Dataset records –
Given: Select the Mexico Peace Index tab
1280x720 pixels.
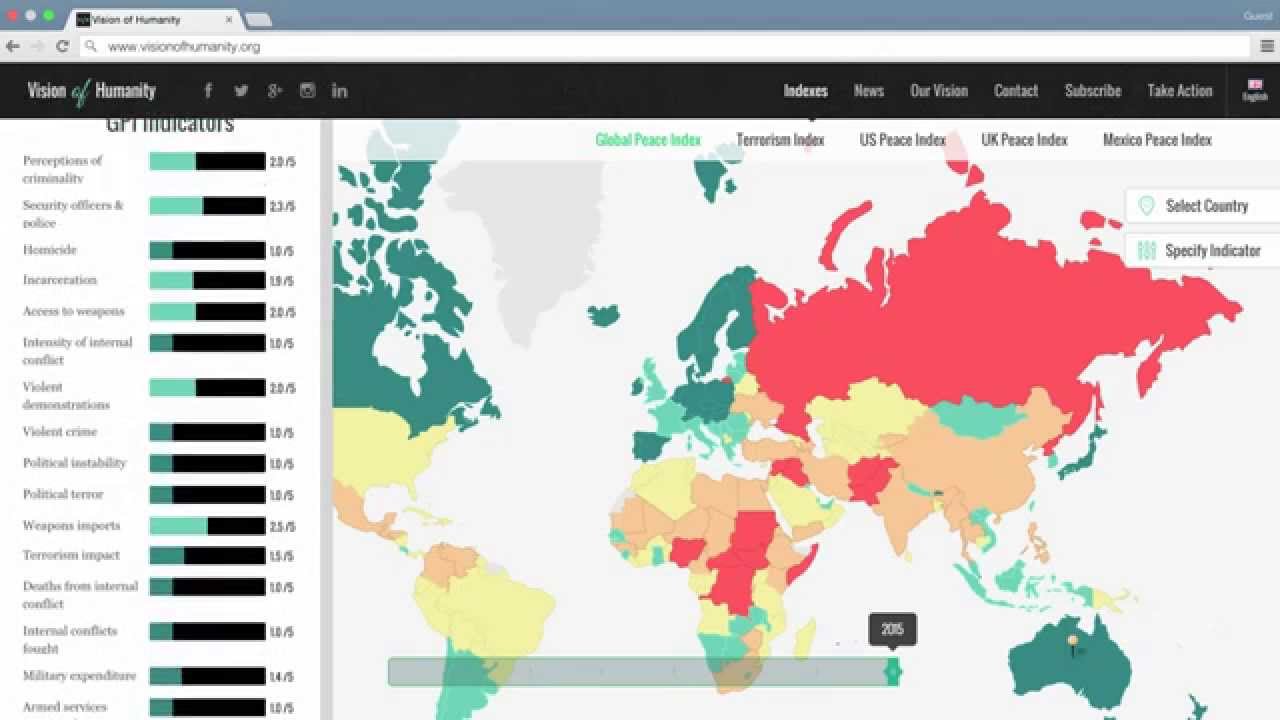Looking at the screenshot, I should [x=1157, y=140].
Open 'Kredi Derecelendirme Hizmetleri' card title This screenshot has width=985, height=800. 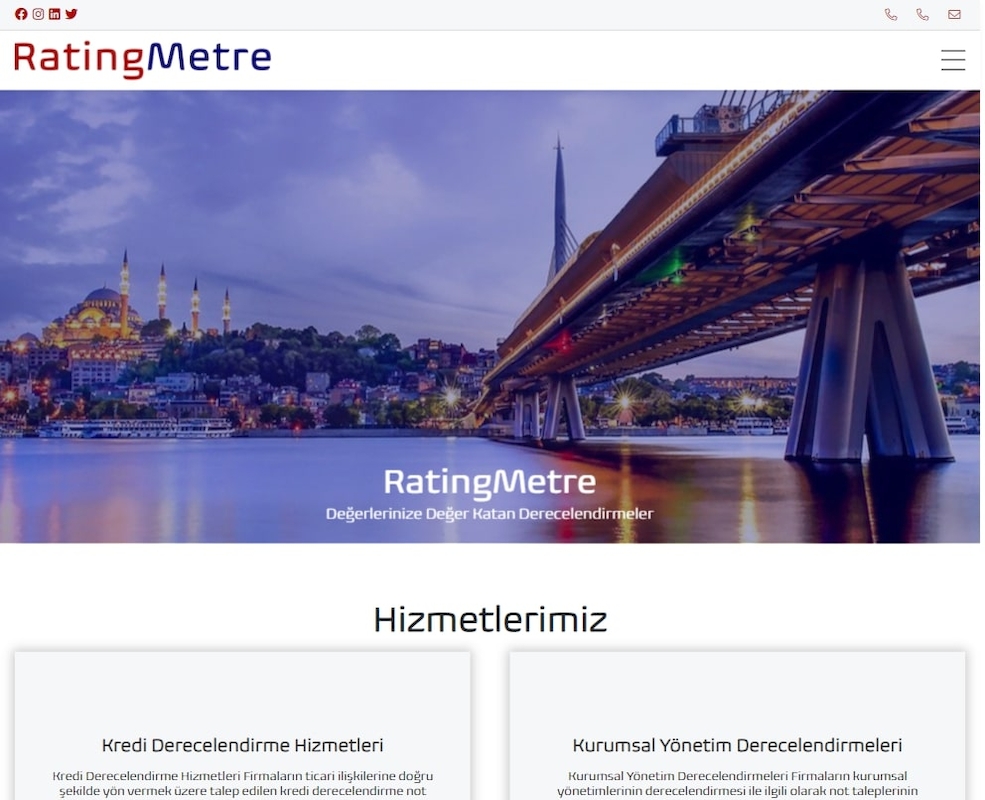click(242, 745)
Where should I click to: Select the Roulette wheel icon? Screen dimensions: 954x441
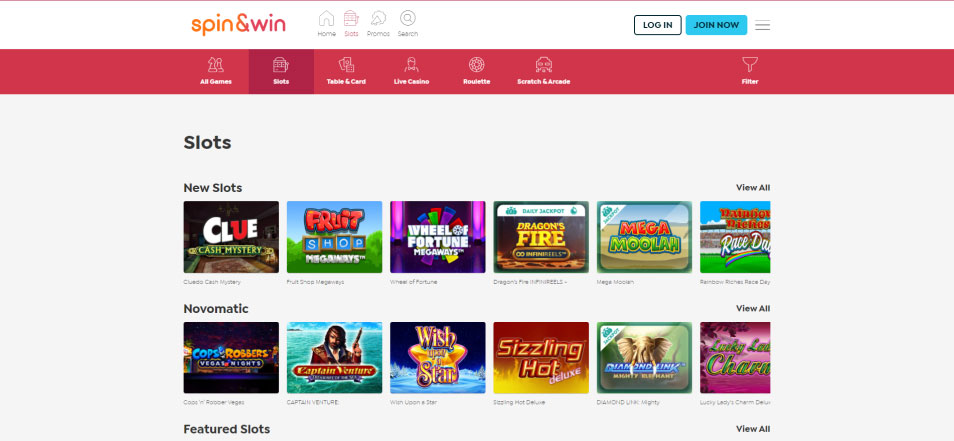(x=476, y=64)
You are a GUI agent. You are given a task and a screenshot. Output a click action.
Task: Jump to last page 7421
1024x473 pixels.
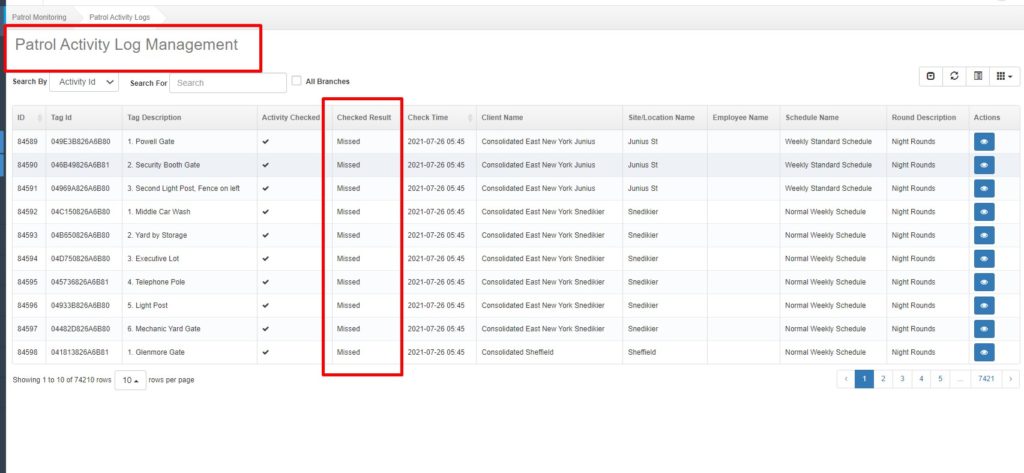point(985,379)
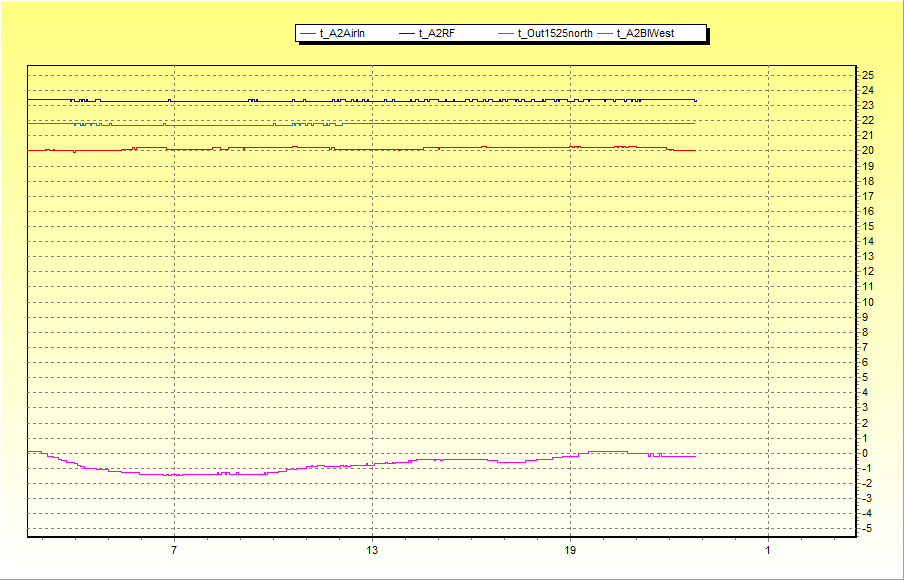Click the t_Out1525north legend label
The height and width of the screenshot is (580, 904).
(555, 34)
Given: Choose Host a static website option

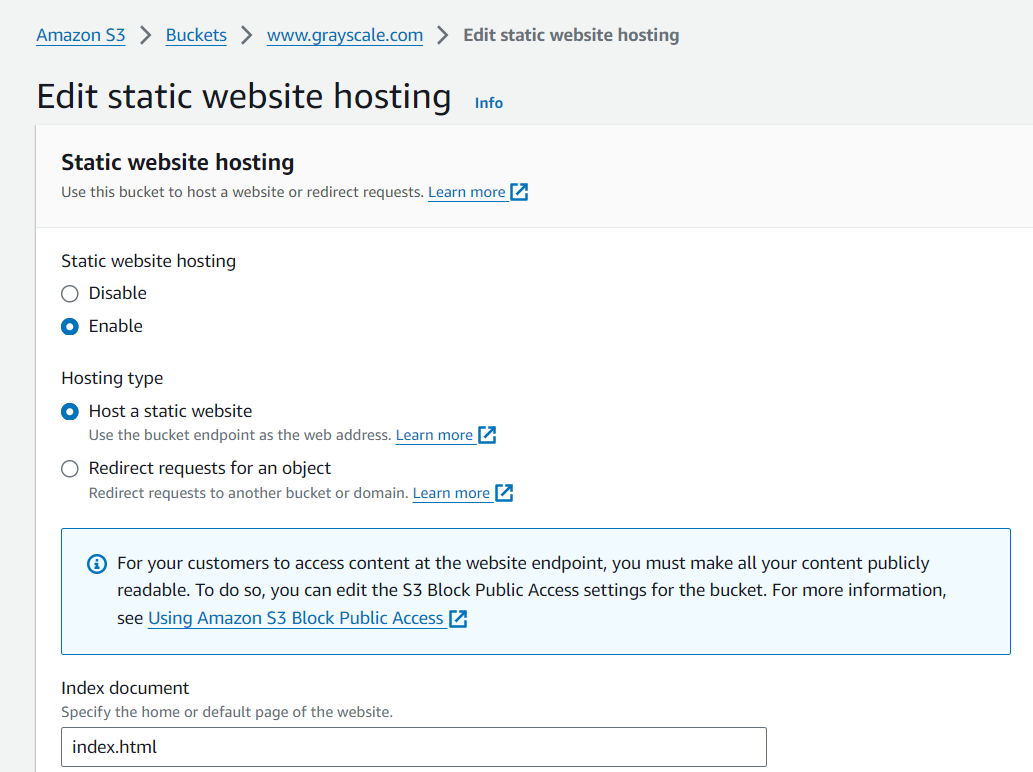Looking at the screenshot, I should [x=70, y=411].
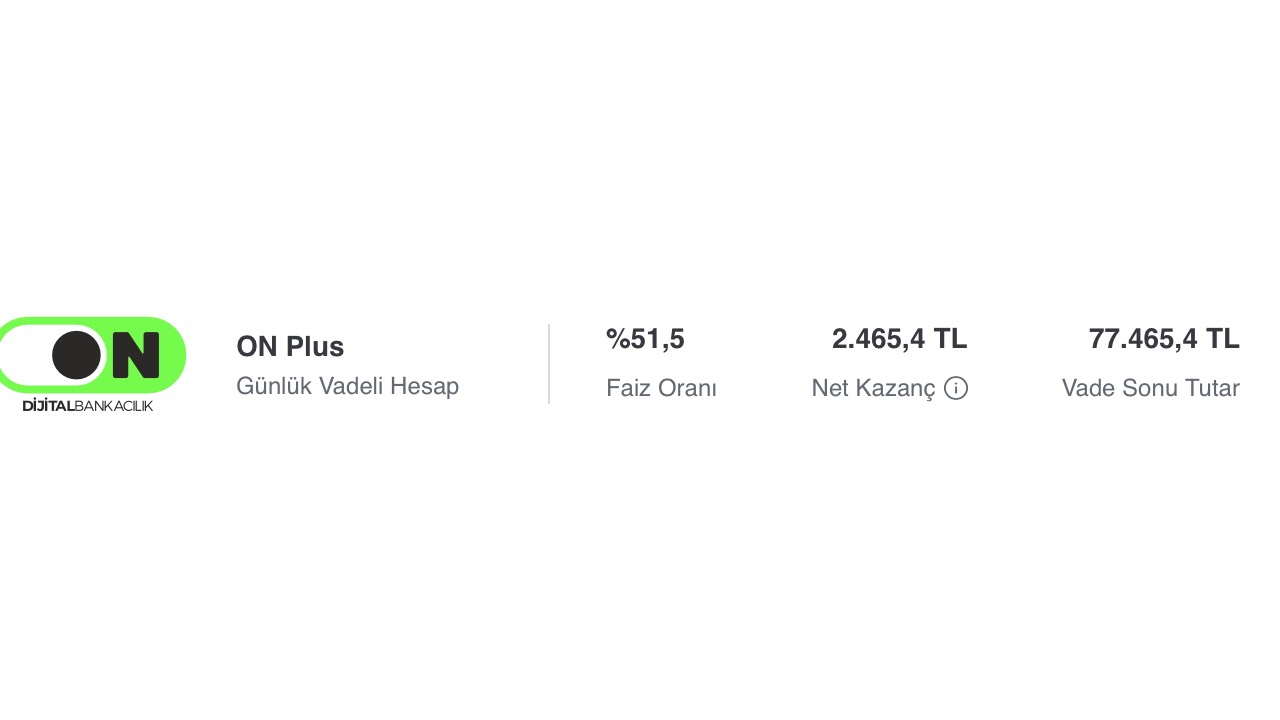Click the Faiz Oranı label
The width and height of the screenshot is (1280, 720).
pyautogui.click(x=661, y=388)
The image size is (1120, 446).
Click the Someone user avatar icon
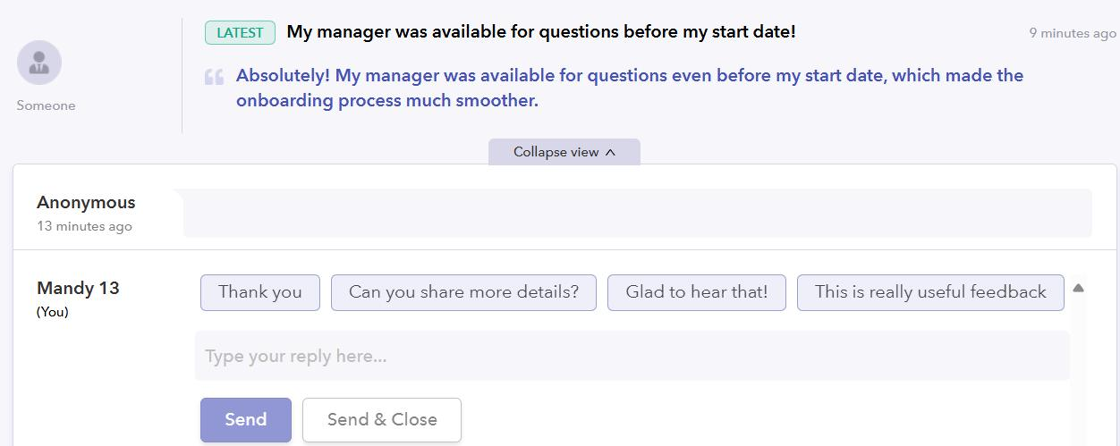tap(40, 63)
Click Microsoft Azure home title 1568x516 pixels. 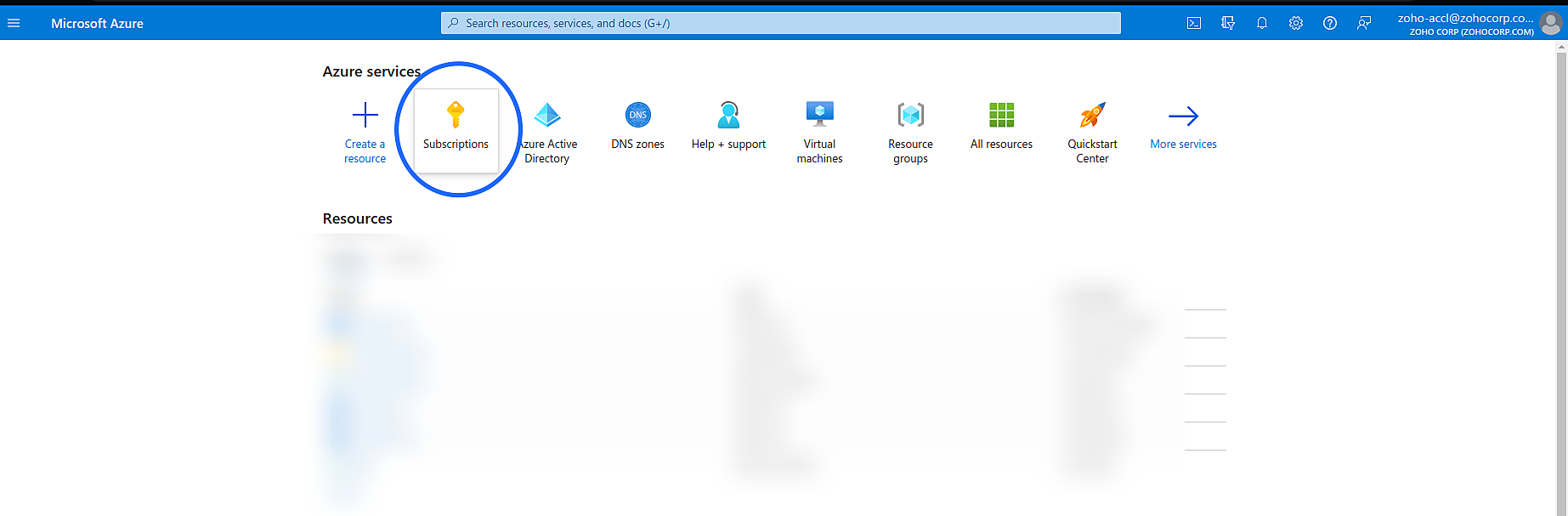pyautogui.click(x=97, y=23)
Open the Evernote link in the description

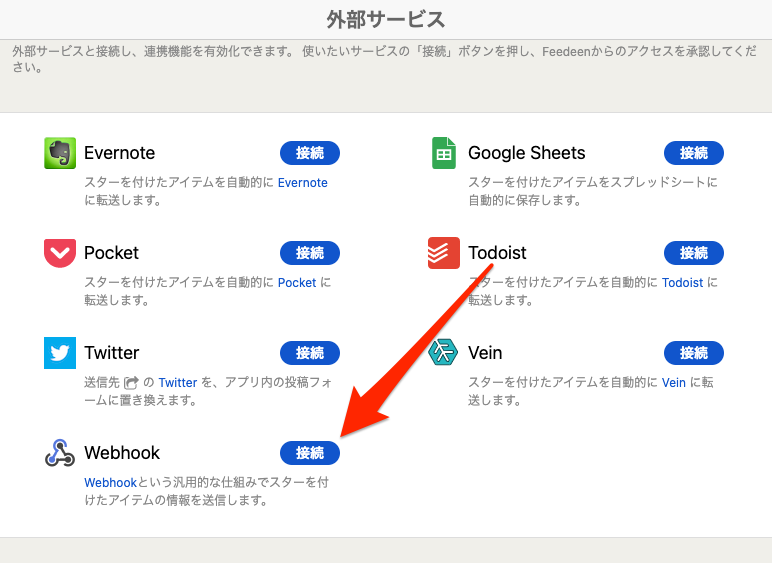click(302, 183)
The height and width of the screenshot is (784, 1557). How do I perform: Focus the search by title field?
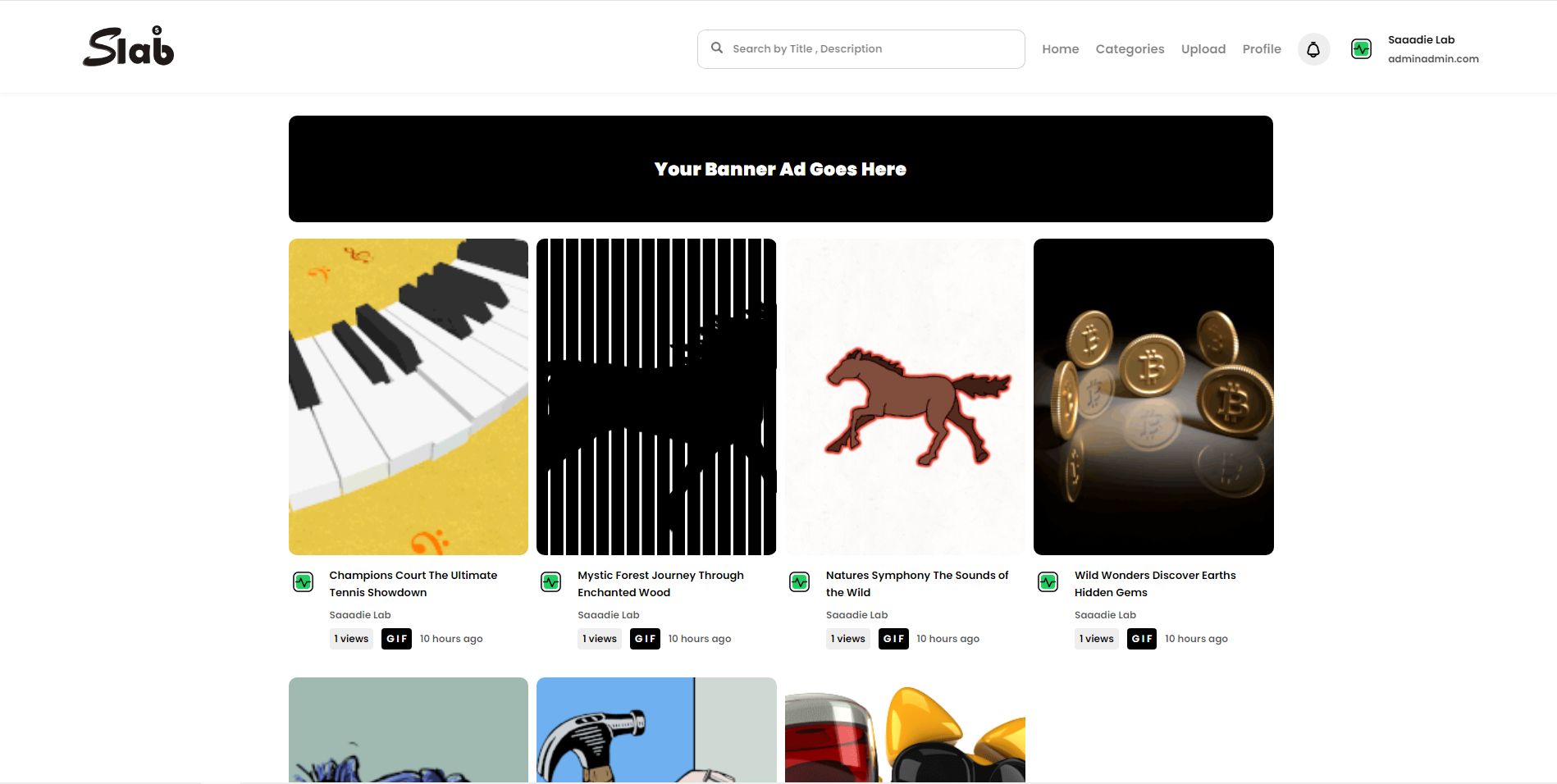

Required work –
Retype, exactly and only, the lines from the one containing "Open the Evernote link in the description" through the end of the entries, both ends included, and omit all pictures.

Answer space –
Open the Evernote link in the description

click(302, 183)
The height and width of the screenshot is (784, 1557). How do I perform: Focus the search by title field?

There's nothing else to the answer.